Mes doigts restent accrochés au volant, crispés.
Pourquoi j’ai peur ?
C’est juste une maison.
Mais non. Ce n’est pas juste une maison.
C’est un morceau de moi que j’ai laissé en friche pendant sept ans.
Je sors de la voiture.
Le gravier crisse sous mes pas.
L’humidité de la mer, l’odeur iodée du vent… tout me revient.
Je respire profondément, presque douloureusement.
J’ouvre le portail rouillé. Il grince, comme dans mes souvenirs.
La clé tourne difficilement dans la serrure, comme si elle hésitait, elle aussi, à me laisser entrer.
L’odeur m’assaille.
Un mélange de bois, de poussière… et autre chose. L’odeur du passé.

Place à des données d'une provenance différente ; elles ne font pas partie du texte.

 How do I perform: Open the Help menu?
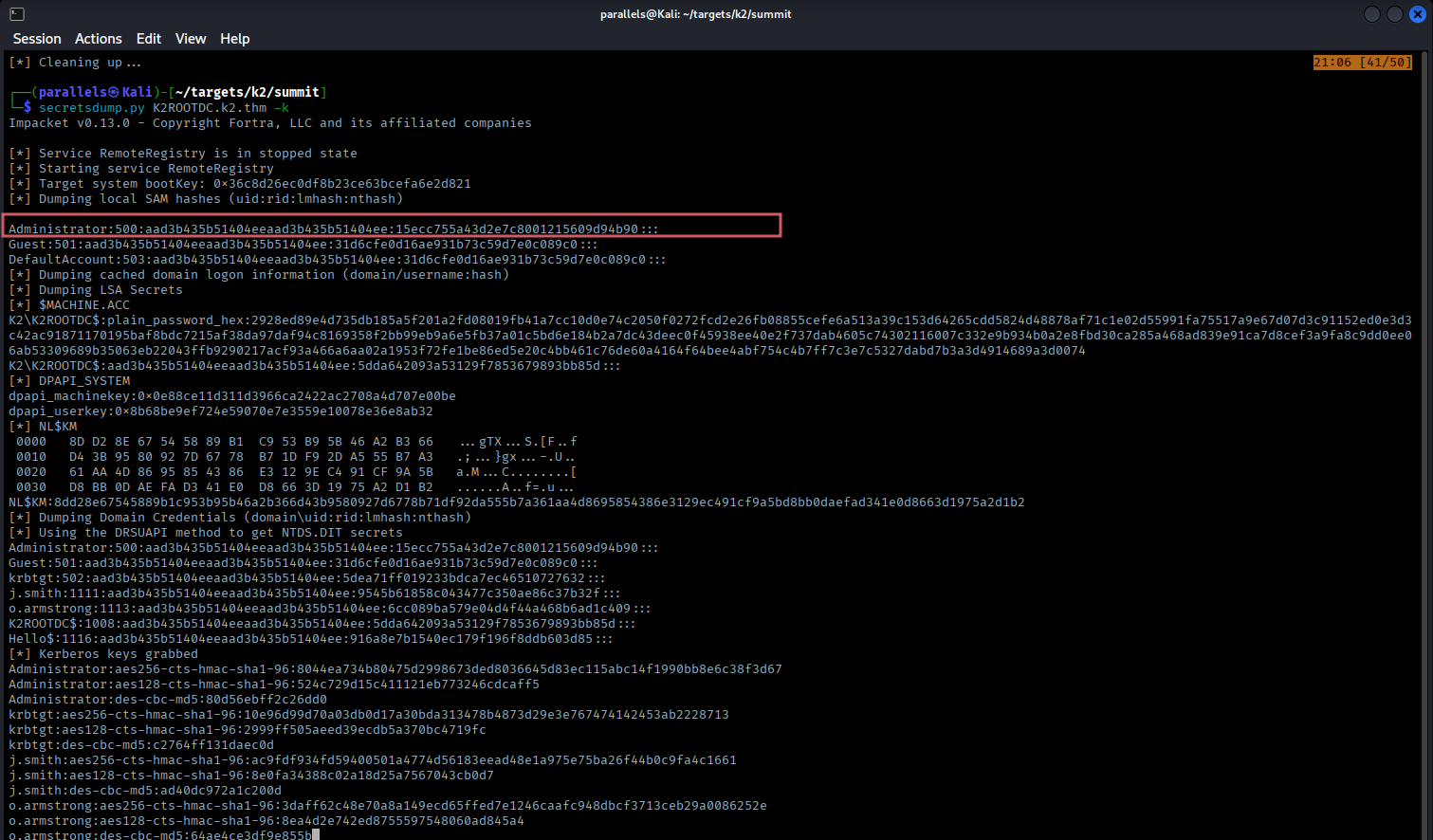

Je reste figée quelques instants dans l’entrée, les yeux mi-clos.
Tout est à sa place.
Rien n’a bougé.
Même le vieux chapeau de pêche de mon père, toujours accroché au portemanteau, me fait face.
Je n’ai pas envie d’allumer la lumière.
Je veux d’abord écouter le silence.
Il a changé, ce silence.
Il est moins pesant que je ne le craignais.
Presque doux.
Je dépose mon sac à l’entrée.
Mes jambes tremblent un peu.
Je m’avance dans le salon.
Les rideaux sont tirés.
La lumière du jour, filtrée par le tissu, donne à la pièce une teinte rosée, un peu irréelle.

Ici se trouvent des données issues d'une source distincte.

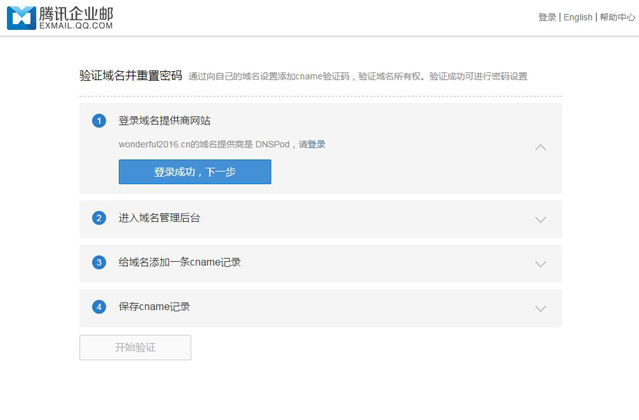Click the step 4 number circle
This screenshot has height=420, width=639.
pyautogui.click(x=99, y=307)
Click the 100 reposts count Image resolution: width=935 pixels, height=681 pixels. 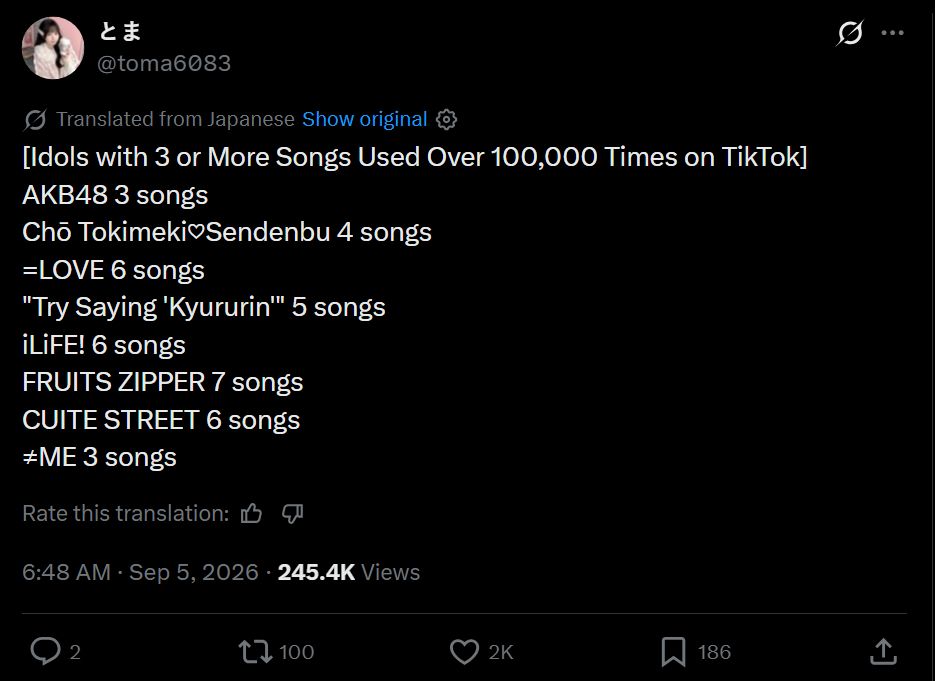click(296, 652)
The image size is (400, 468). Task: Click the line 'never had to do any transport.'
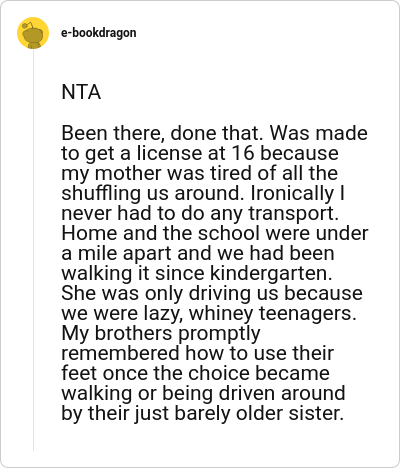coord(200,213)
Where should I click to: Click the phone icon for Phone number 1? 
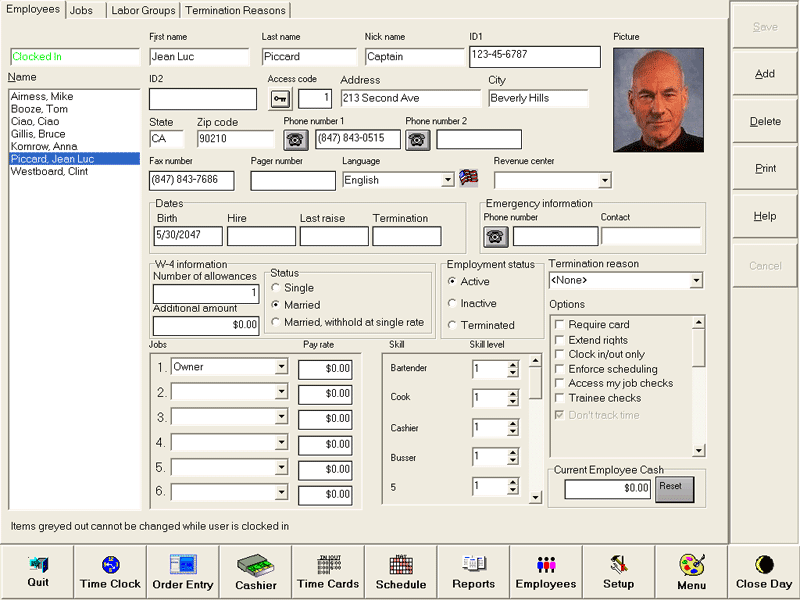pos(297,140)
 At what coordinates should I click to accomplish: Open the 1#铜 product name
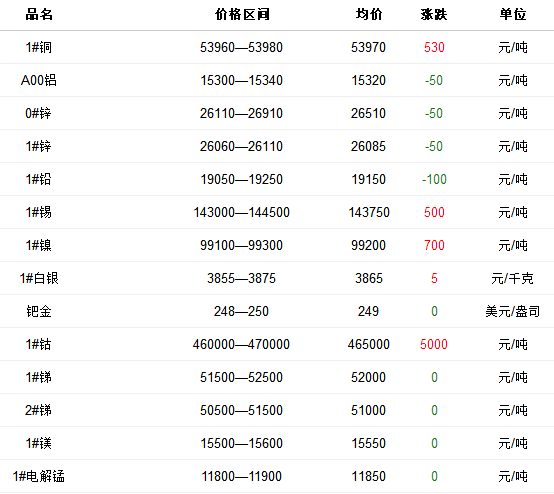[x=39, y=47]
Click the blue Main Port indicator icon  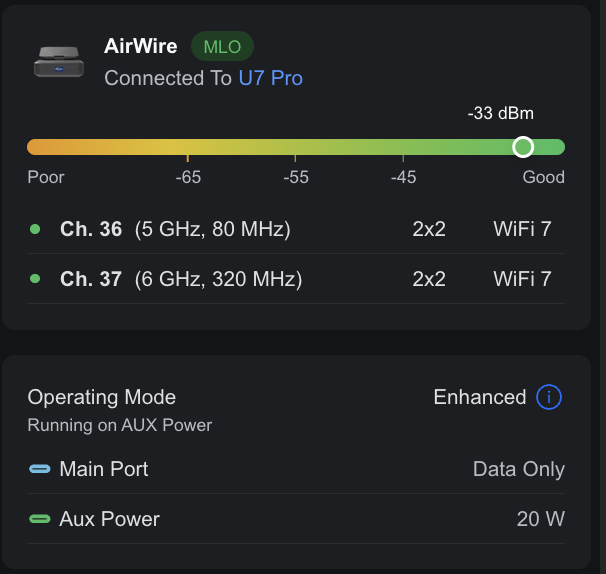point(39,469)
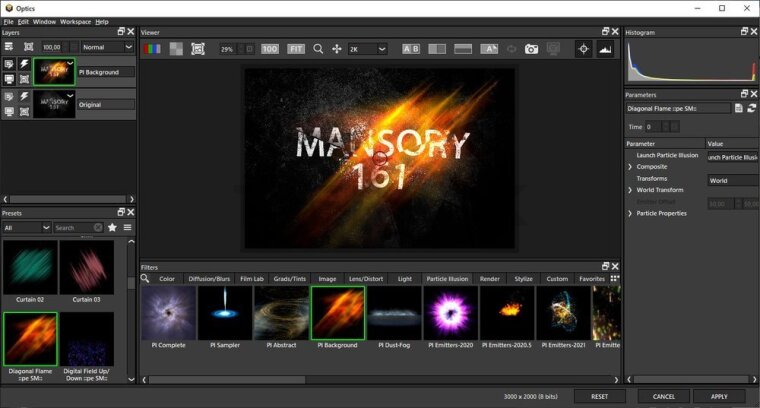Activate the pan move tool
This screenshot has height=408, width=760.
coord(337,48)
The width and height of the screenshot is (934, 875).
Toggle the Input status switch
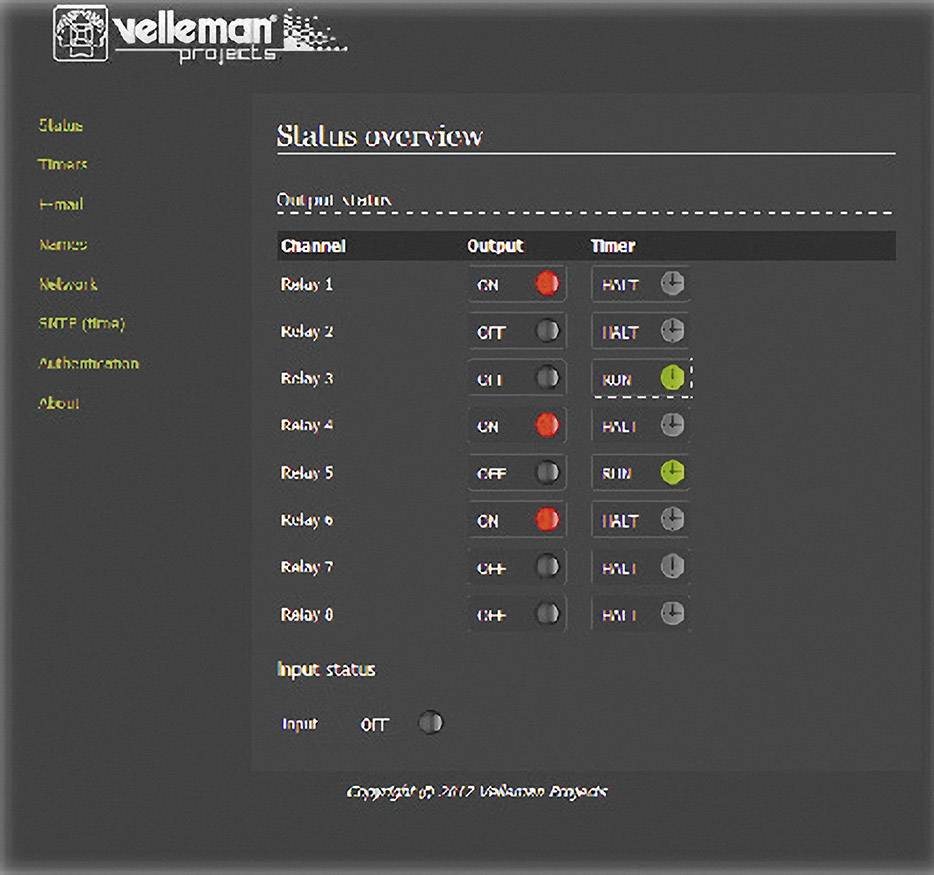pos(430,722)
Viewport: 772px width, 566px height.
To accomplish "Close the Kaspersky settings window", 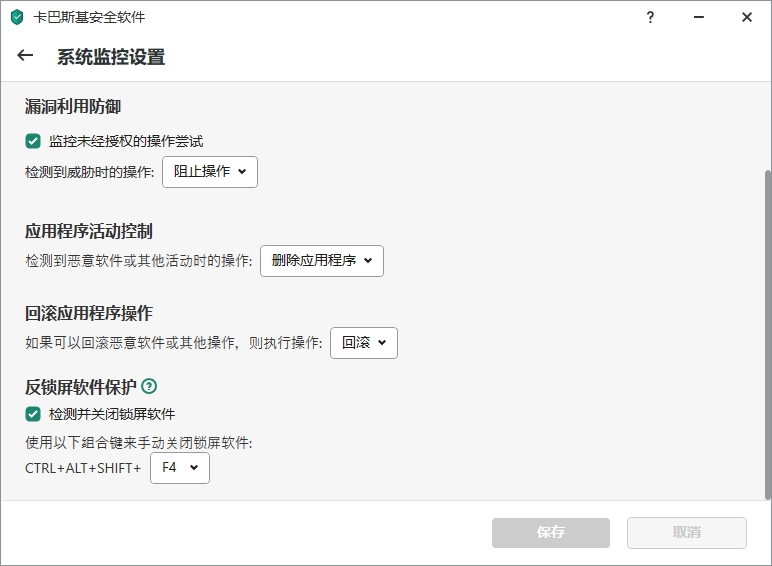I will (x=747, y=17).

Je m’assois sur le vieux canapé. Celui où mon père s’endormait après le déjeuner.
Je pose ma main sur le coussin, doucement.
Il est usé, un peu rêche.
Mais il est là. Comme tout le reste.
Et, d’un coup, sans prévenir, les larmes montent.
Pas violentes. Pas dramatiques.
Juste des larmes silencieuses.
Douces.
Comme si mon corps se souvenait de tout ce que mon esprit avait tenté d’oublier.
Je murmure :
— Me revoilà. Je suis rentrée.
Je suis enfin à ma place.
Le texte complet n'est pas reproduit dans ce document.